A little before ten Wednesday evening, the astronauts began getting ready for MCC 5, the mid-course correction to counteract the shallowing; it would be a small burn, designed to shave seven feet per second off the spacecraft’s speed. The spacecraft had crossed over from the moon’s gravity into the earth’s gravity that morning, and had since been slowly picking up speed as it began the long drop into the Pacific. It was still travelling at less than three thousand miles an hour, but in a day and a half, when it hit the atmosphere, it would be going more than eight times as fast as that.
Everyone was still waiting for the helium tank to vent, which it still hadn’t done, but Deiterich said he couldn’t delay the burn any longer. Now Lovell found the earth in the telescope. At that time, the earth’s terminator caused it to have horns, like a crescent moon, and Lovell had been told to align one of the cross hairs so that it was just grazing the horns. “I hope the guys in the back room who thought this up knew what they were doing,” he grumbled. Reed, who had been the one to suggest this alignment, wasn’t worried. It was necessary to orient the spacecraft in two directions, and lining up the earth’s horns on one of the cross hairs would do the trick, because the shadow was always at right angles to the sun; without this trick Deiterich would never have let the TELMUs turn off the LM’s guidance system on the trip back. The method had been thought up as an emergency measure at the time of Apollo 8, the mission in which Lovell and his companions had made the first manned lunar-orbital flight, and when the procedures were read up in the afternoon, of April 15 he couldn’t believe what he was hearing, because even when he had first heard them during Apollo 8 he hadn’t dreamed he would ever have to use anything as risky as that. Meanwhile, Deiterich was battling with the weathermen, who kept predicting that the tropical storm Helen was approaching the landing site, and who wanted Deiterich to shift the target several degrees to the west. Deiterich said later that he “hounded those guys all over again.” He refused to budge the landing site.

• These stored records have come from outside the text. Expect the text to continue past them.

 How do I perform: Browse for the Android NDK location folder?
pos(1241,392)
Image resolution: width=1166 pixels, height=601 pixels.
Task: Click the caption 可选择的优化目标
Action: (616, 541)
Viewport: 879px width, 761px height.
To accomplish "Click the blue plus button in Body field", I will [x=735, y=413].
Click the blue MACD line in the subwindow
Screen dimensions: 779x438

The maneuver PAD for the burn was already copied down in the spacecraft, and, besides, he felt he could fly over any storm the weathermen could produce simply by tilting the spacecraft’s attitude at reëntry so that it skipped more in the atmosphere.

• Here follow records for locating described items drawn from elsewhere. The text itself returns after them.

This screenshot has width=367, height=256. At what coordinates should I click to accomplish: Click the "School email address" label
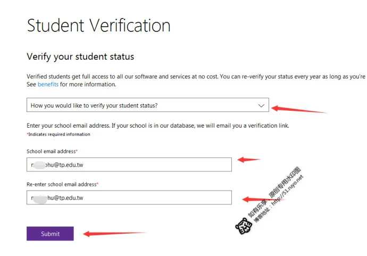[x=52, y=152]
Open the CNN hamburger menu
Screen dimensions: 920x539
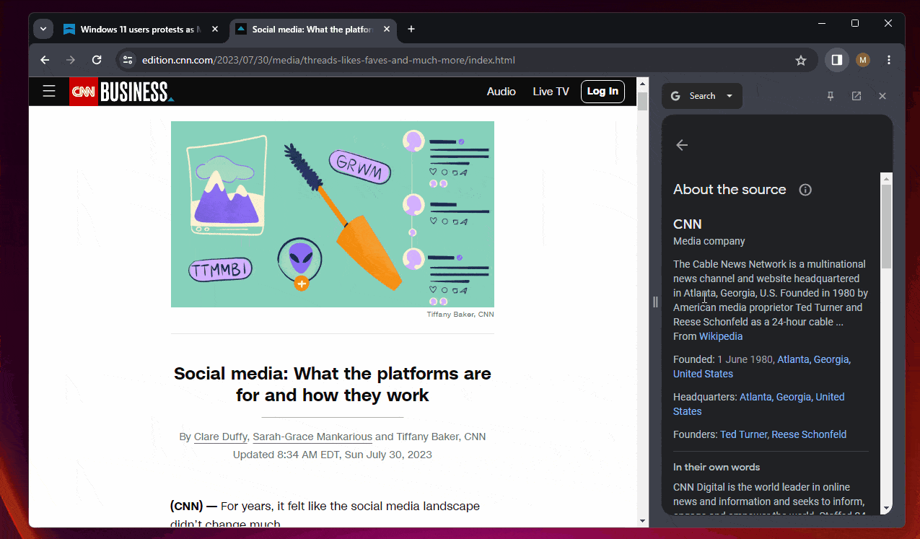point(48,92)
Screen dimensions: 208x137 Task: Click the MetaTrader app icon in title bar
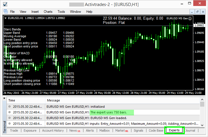pos(5,4)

The CAPCOM was as nervous about the burn as the astronauts, for when Lousma, who was now on duty, called out that there were three minutes to go, Lovell corrected him, pointing out that there were just two minutes—Brand had made the same mistake before the PC+2 burn. While they waited, the CAPCOM made sure that Swigert was sitting in exactly the same spot in the lunar module that he had occupied during the burn the day before—this time, the FIDO and RETRO had planned the burn with Swigert’s whereabouts in mind. Because the burn was such a small one, the big DPS rocket in the lunar module would be run at only ten per cent of its capacity, and the steering would be done with the thruster rockets instead of by aiming the DPS. With all the automatic equipment powered down, everything was done manually. All three astronauts were needed in this process, and it was as though several people were driving a car at the same time—one working the brake, one the accelerator, and one steering. Swigert kept track of the time for Lovell, and at Swigert’s word Lovell pushed the button that started the rocket. Haise kept the telescope cross hair just touching the horns of the earth, and made sure it stayed there by adjusting the spacecraft’s pitch, roll, and yaw with the hand lever that fired the thrusters. Since the spacecraft was perpendicular to its trajectory, the burn made it skid like a speedboat on a turn. The burn was completed at 10:31 P.M.

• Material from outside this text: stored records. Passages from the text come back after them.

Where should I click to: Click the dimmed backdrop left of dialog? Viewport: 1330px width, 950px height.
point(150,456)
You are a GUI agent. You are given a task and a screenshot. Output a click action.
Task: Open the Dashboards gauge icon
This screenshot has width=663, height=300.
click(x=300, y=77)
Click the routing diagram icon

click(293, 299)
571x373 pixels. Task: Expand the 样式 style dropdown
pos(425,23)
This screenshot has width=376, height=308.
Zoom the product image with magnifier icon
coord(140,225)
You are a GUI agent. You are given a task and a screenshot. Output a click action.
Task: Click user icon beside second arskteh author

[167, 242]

At about two o’clock Thursday morning, the helium tank finally blew out. The CONTROL noticed it almost as soon as Lovell did, and had Lousma ask him if he could see anything. Lovell reported lots of what he called “sparklies” going by outside the window. The spacecraft was wobbling about like a toy balloon jetting through the air. Lovell asked if that was really what they called a non-propulsive vent, and Lousma, after hearing what the effects had been, said he’d hate to see a propulsive one. When it was over, Lovell had to set up the passive thermal-control roll again. As he tried to get the earth and the moon following each other in the window, he and Lousma—both quite bleary-eyed—had a hard time deciding whether it was the earth or the moon that Lovell saw floating by.
“The moon went by the window at six degrees,” Lovell reported to Lousma.
“O.K. Earth at plus six. Thank you,” Lousma repeated.
> “That’s the moon. The moon!” Lovell corrected him.
“O.K., the moon. Thank you,” Lousma acknowledged.
A little while later, Lovell himself became confused about which it was that he was seeing. “The moon passed by at a minus-eight degrees,” he told Lousma, and then quickly corrected himself. “No, that’s the earth. The earth passed by at minus-eight degrees.”
“O.K., the moon went by at minus-eight degrees,” Lousma acknowledged, and Lovell was too tired to correct him.
When the CAPCOM asked about the other crew members, Lovell reported that Haise was lying in the tunnel with his head on the ascent-engine cover and Swigert was resting on the floor, tied down with a restraint harness. It was now three in the morning.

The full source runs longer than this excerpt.